INSTRUCTIONS TO FOLLOW:
Go to the line holding "Task: Click the Business" in the data below. Return it and each line after it through the last, exactly, and skip the pictures.

Saved entries
◆ ◆ ◆ ◆

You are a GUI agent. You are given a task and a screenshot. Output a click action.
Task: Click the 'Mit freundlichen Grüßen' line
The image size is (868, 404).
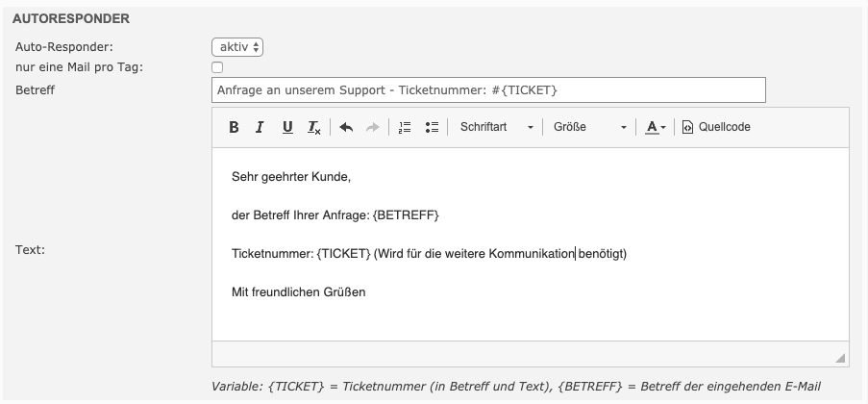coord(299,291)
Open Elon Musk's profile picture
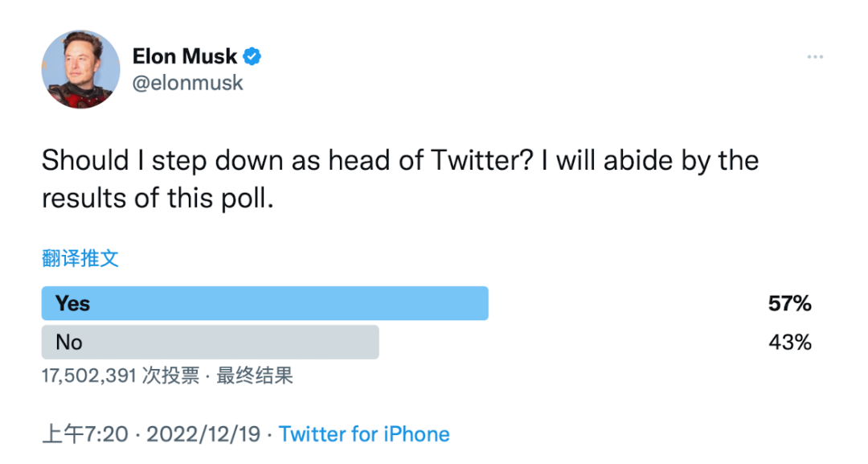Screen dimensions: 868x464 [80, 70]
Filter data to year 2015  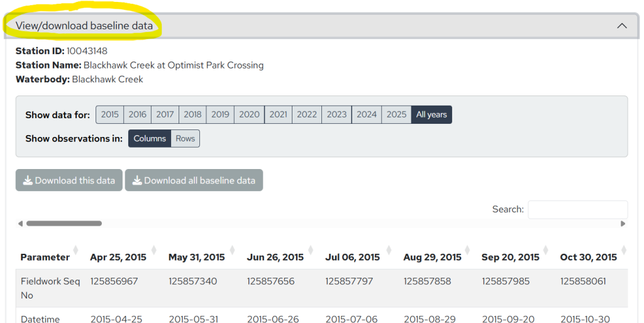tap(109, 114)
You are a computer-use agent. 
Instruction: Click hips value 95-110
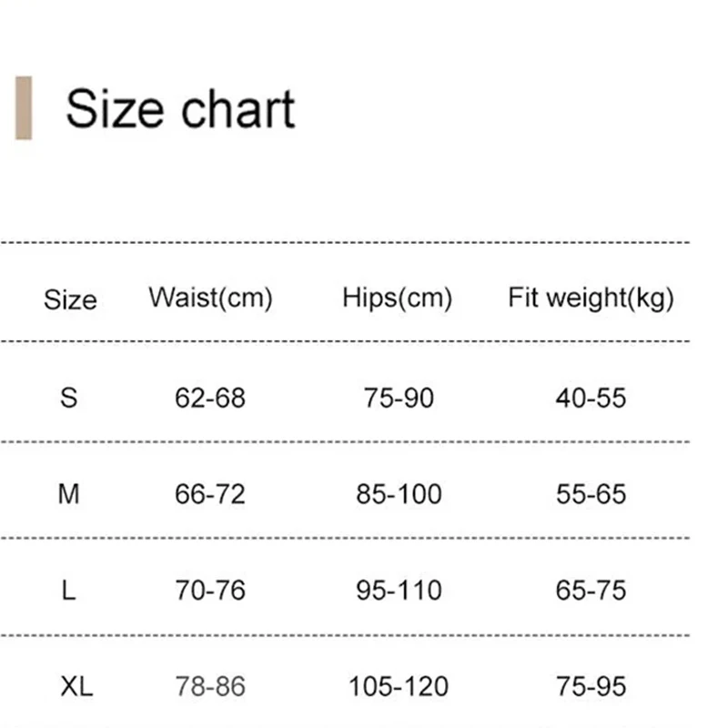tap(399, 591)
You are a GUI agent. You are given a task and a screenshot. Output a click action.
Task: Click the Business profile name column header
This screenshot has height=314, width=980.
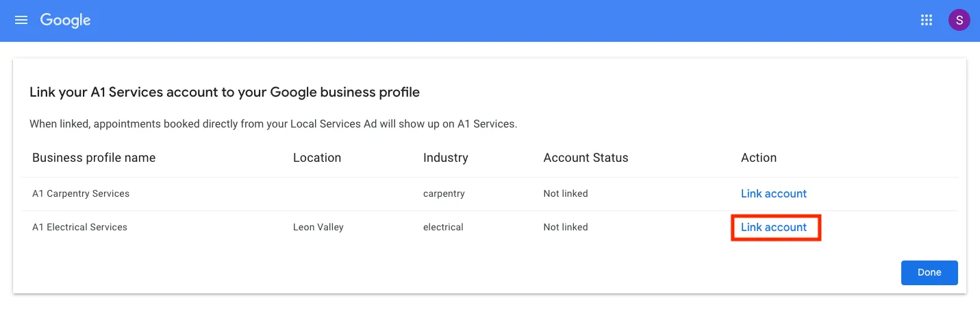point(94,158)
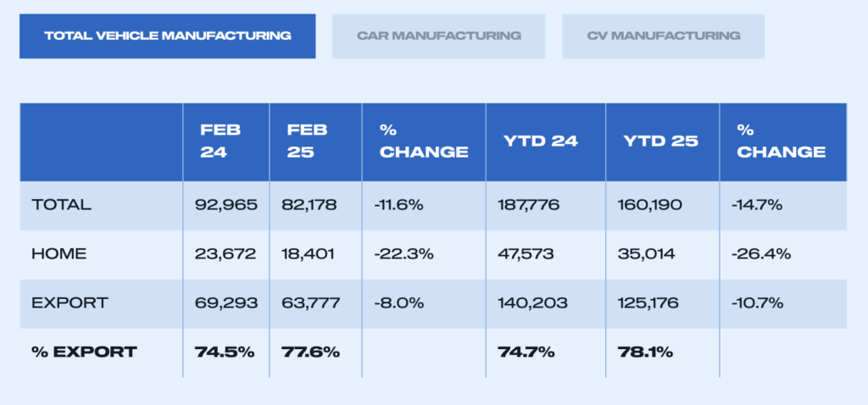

◆ ◆ ◆ ◆

SOLUTION FOR THIS PROBLEM:
Task: Click the Business profile name column header
This screenshot has height=314, width=980.
point(94,158)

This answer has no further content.